> DATA FOR THE TASK:

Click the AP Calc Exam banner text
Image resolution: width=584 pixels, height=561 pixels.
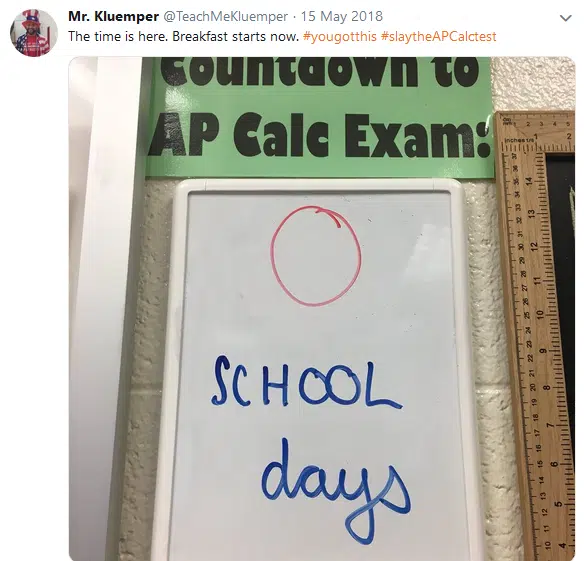tap(320, 135)
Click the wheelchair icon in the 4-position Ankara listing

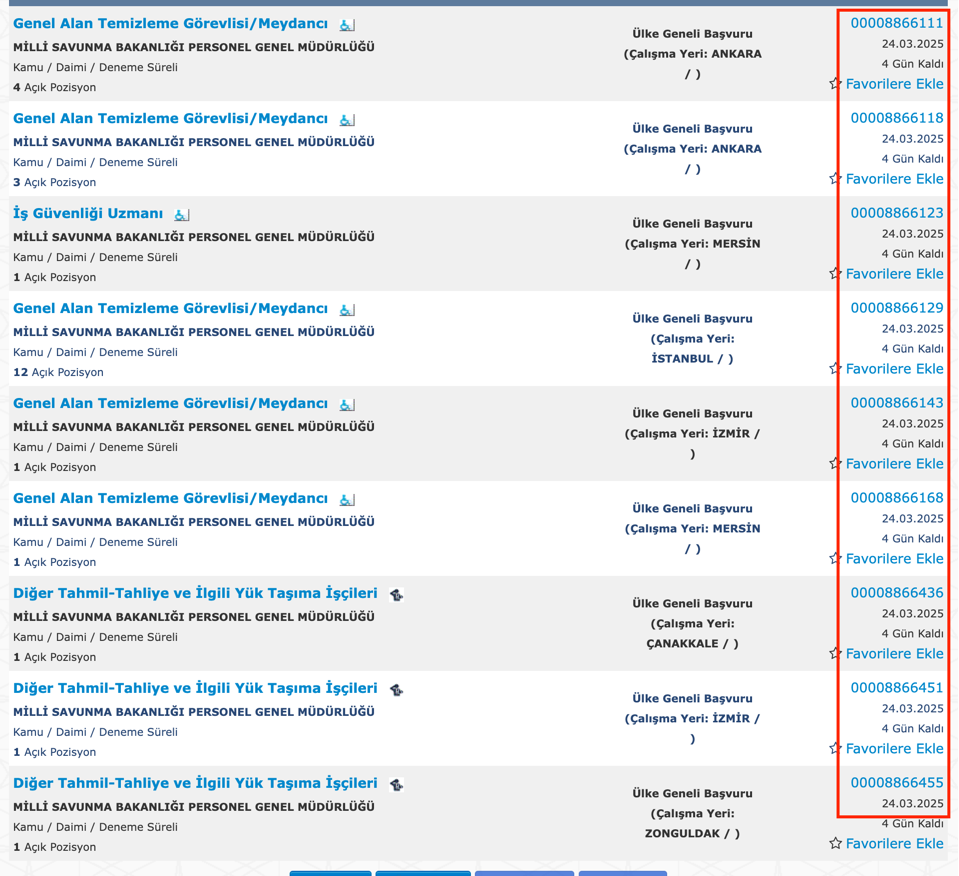click(346, 25)
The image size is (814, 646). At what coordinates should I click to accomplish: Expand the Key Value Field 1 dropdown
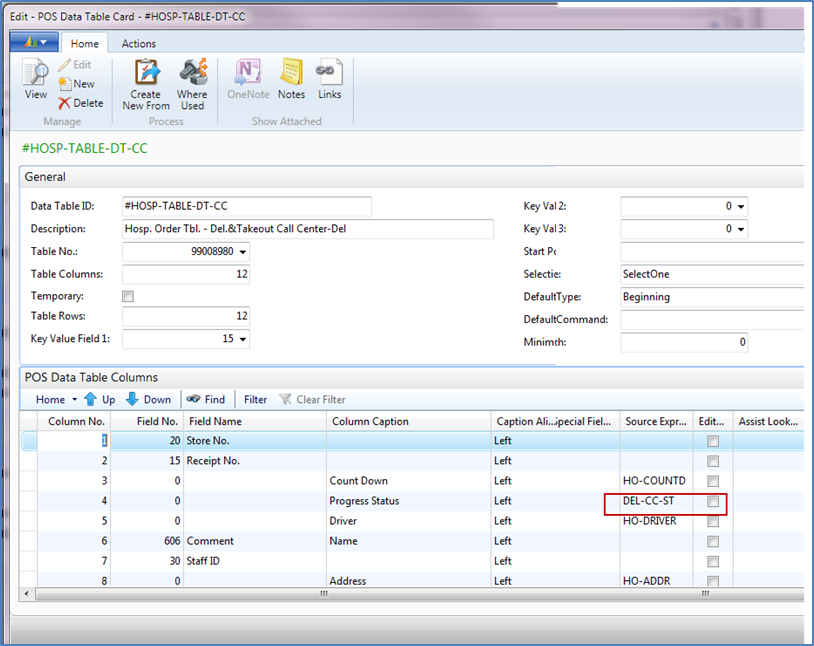(x=243, y=339)
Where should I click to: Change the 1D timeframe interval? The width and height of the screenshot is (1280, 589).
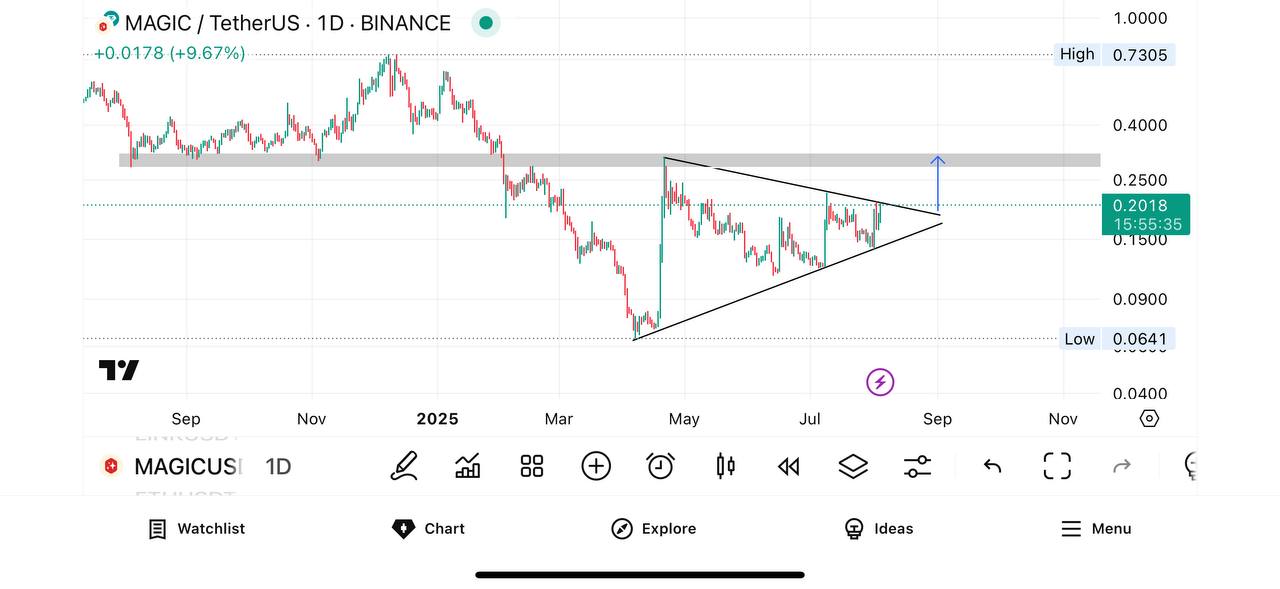[x=278, y=467]
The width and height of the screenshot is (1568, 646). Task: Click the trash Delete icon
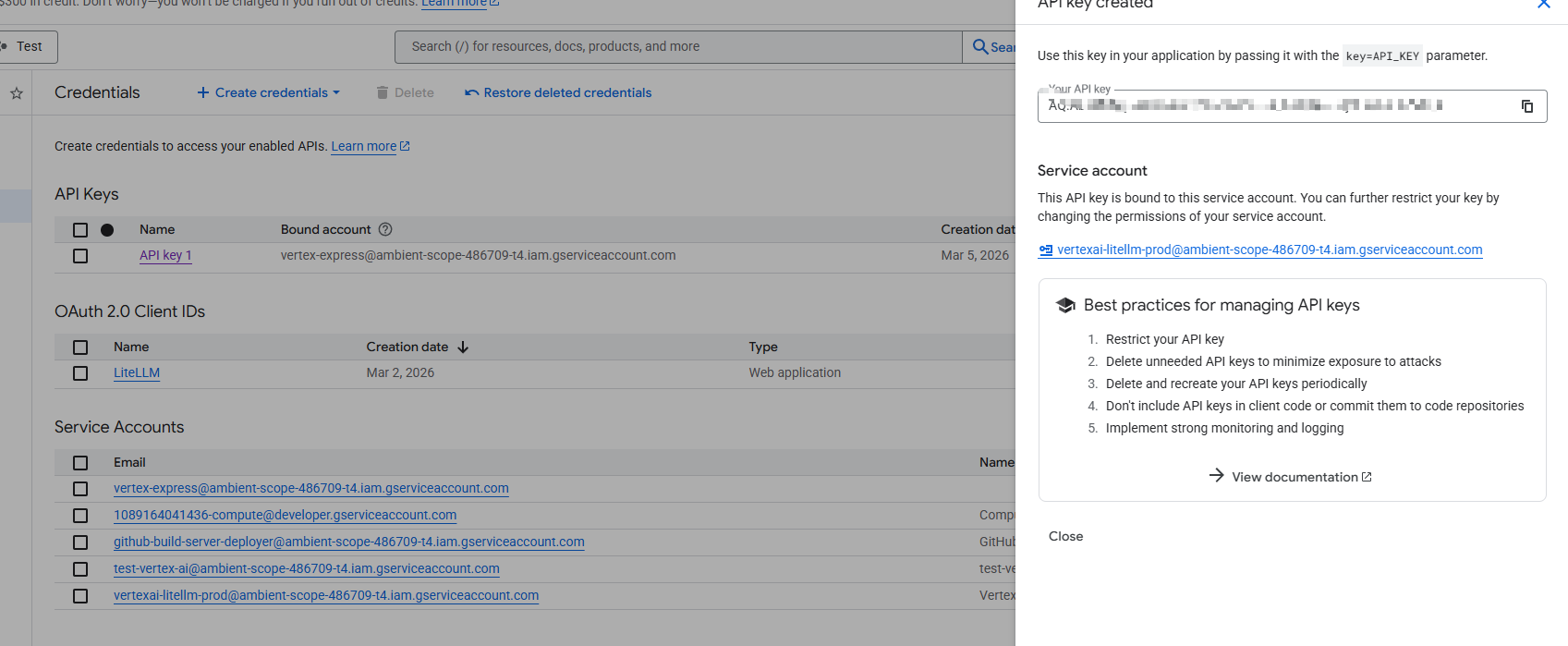coord(383,93)
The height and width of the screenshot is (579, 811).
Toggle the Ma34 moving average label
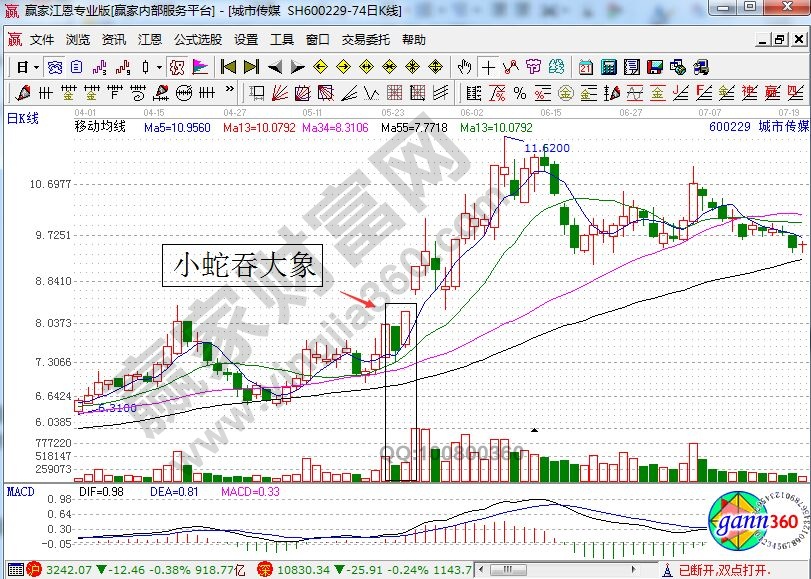(334, 128)
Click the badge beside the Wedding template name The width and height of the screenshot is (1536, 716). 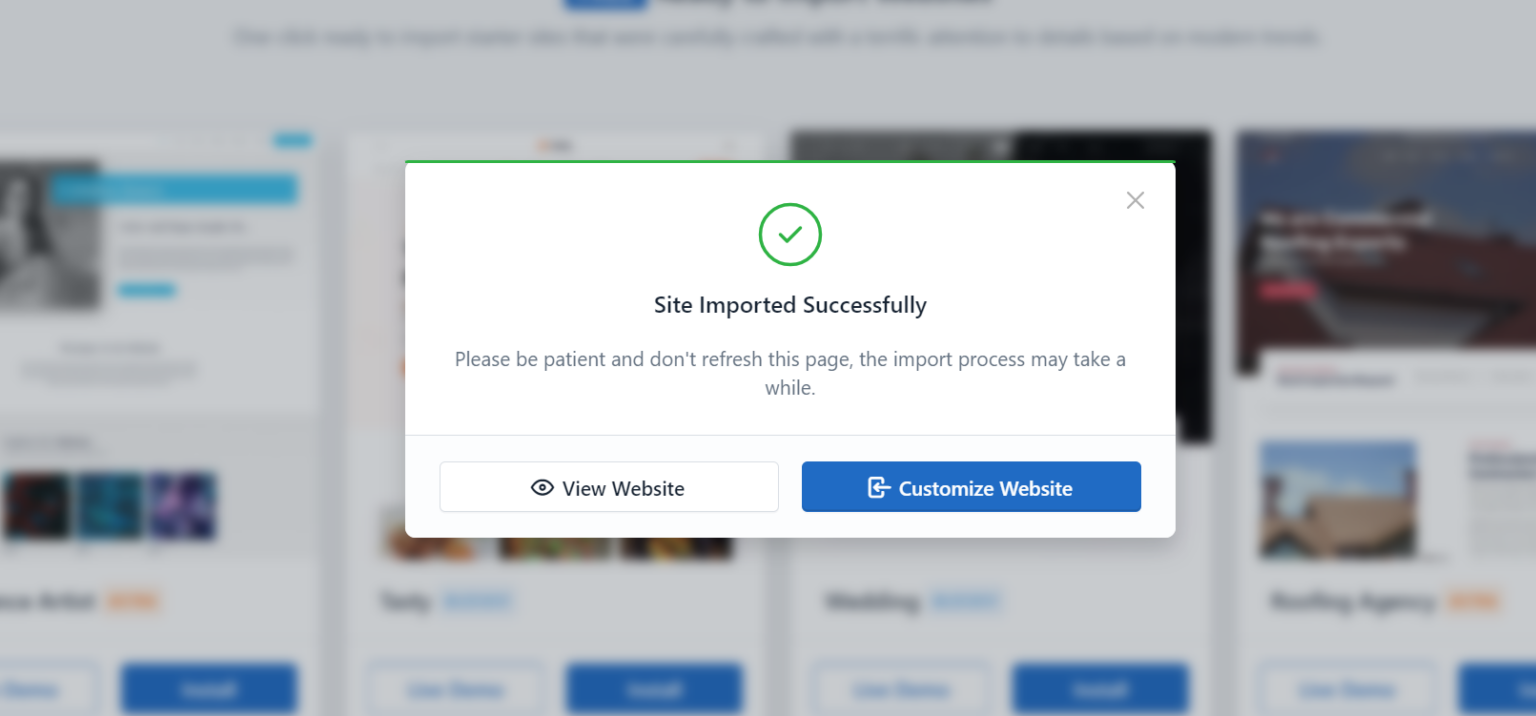(966, 601)
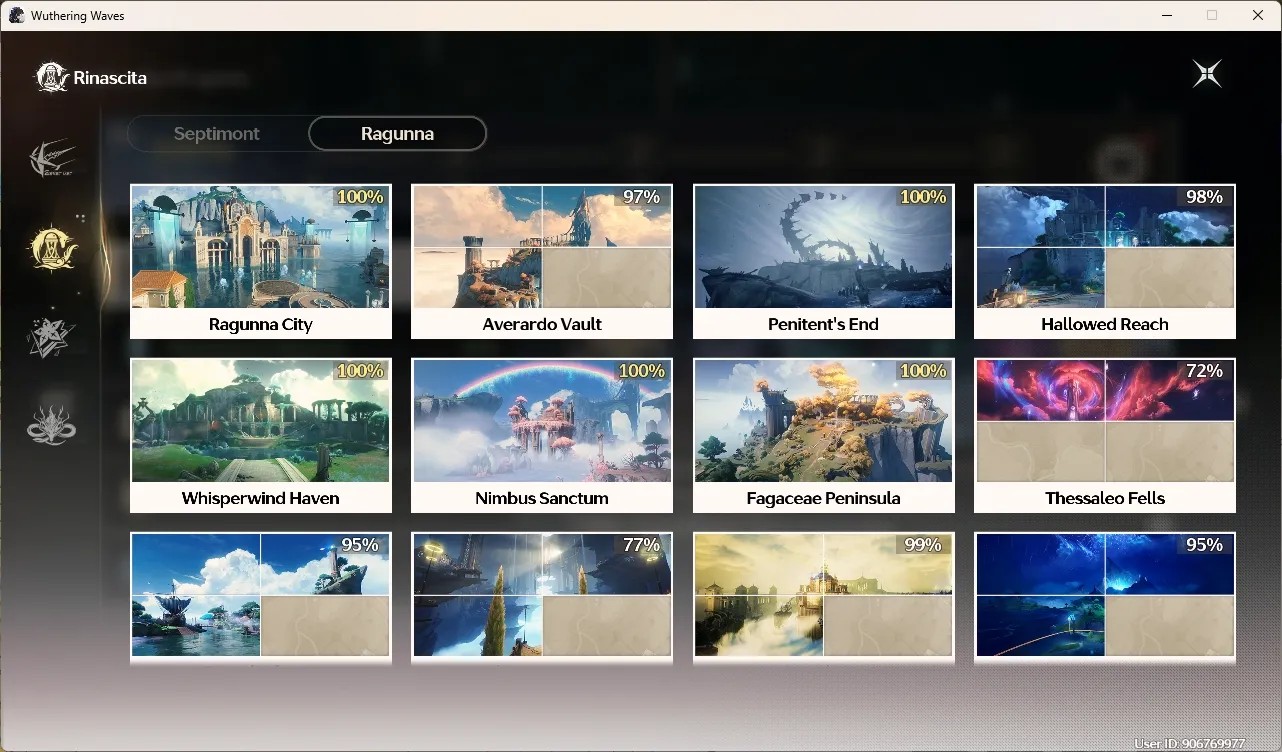Click the Wuthering Waves title bar app icon
Screen dimensions: 1282x752
pos(16,15)
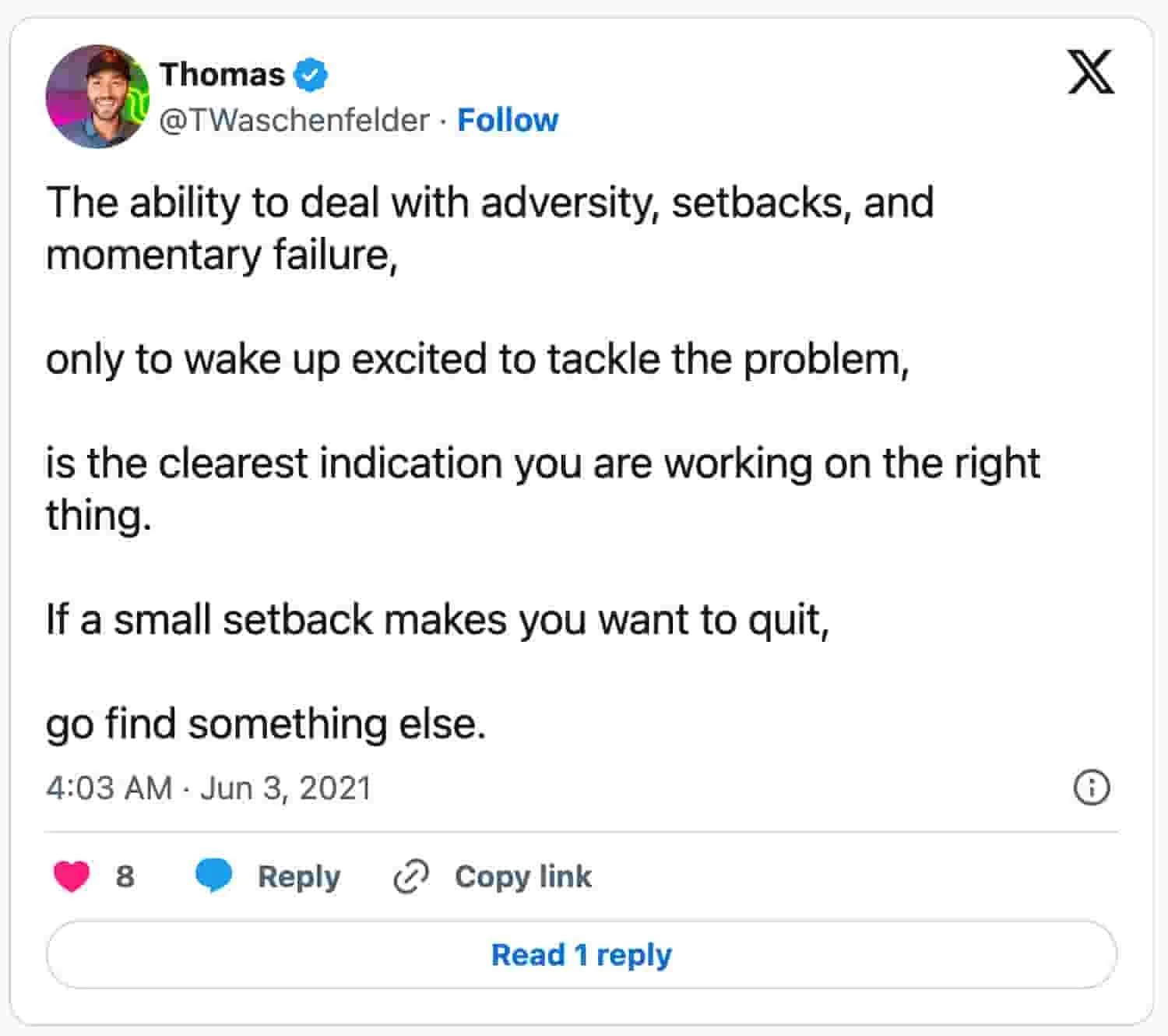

> YOUR INSTRUCTIONS:
Using the entries above, repeat exactly the lines from the one with "Where should I" to the one with "The height and", both included, and leave the pictures behind.

> WORKED SOLUTION:
Where should I click to: Change the 1D timeframe interval? The width and height of the screenshot is (1280, 589).
[x=278, y=467]
The width and height of the screenshot is (1568, 646). Task: Click the trash Delete icon
coord(383,93)
The height and width of the screenshot is (579, 811).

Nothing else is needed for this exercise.